*** Opening Source material ***
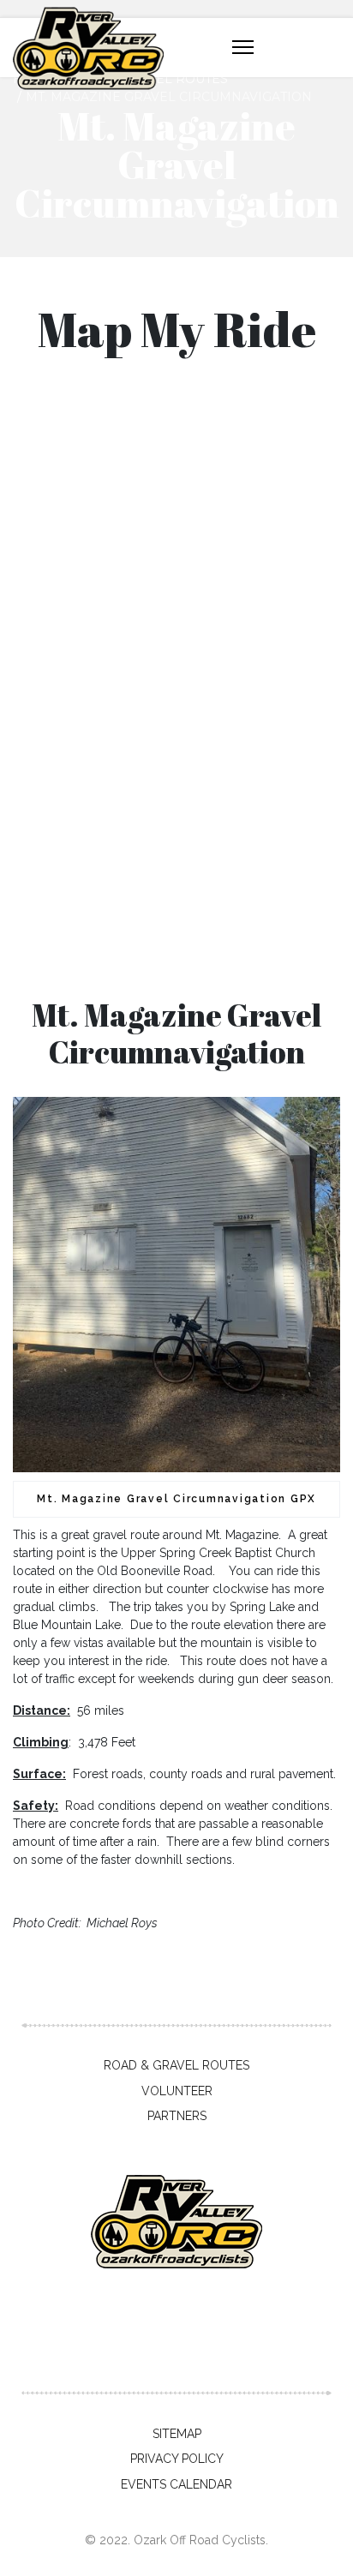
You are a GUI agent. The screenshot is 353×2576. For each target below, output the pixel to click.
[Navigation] (243, 48)
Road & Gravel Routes (176, 2065)
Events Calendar (176, 2484)
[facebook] (147, 2353)
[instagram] (206, 2353)
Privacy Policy (177, 2458)
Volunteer (176, 2091)
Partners (176, 2116)
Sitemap (177, 2434)
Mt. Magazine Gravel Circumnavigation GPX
*** Closing Source material ***
▸ Task statement
All lines from the one with "Volunteer (176, 2091)" through the end of the records need to be copied exactly, and no other lines.

▸ Exercise answer
Volunteer (176, 2091)
Partners (176, 2116)
Sitemap (177, 2434)
Mt. Magazine Gravel Circumnavigation GPX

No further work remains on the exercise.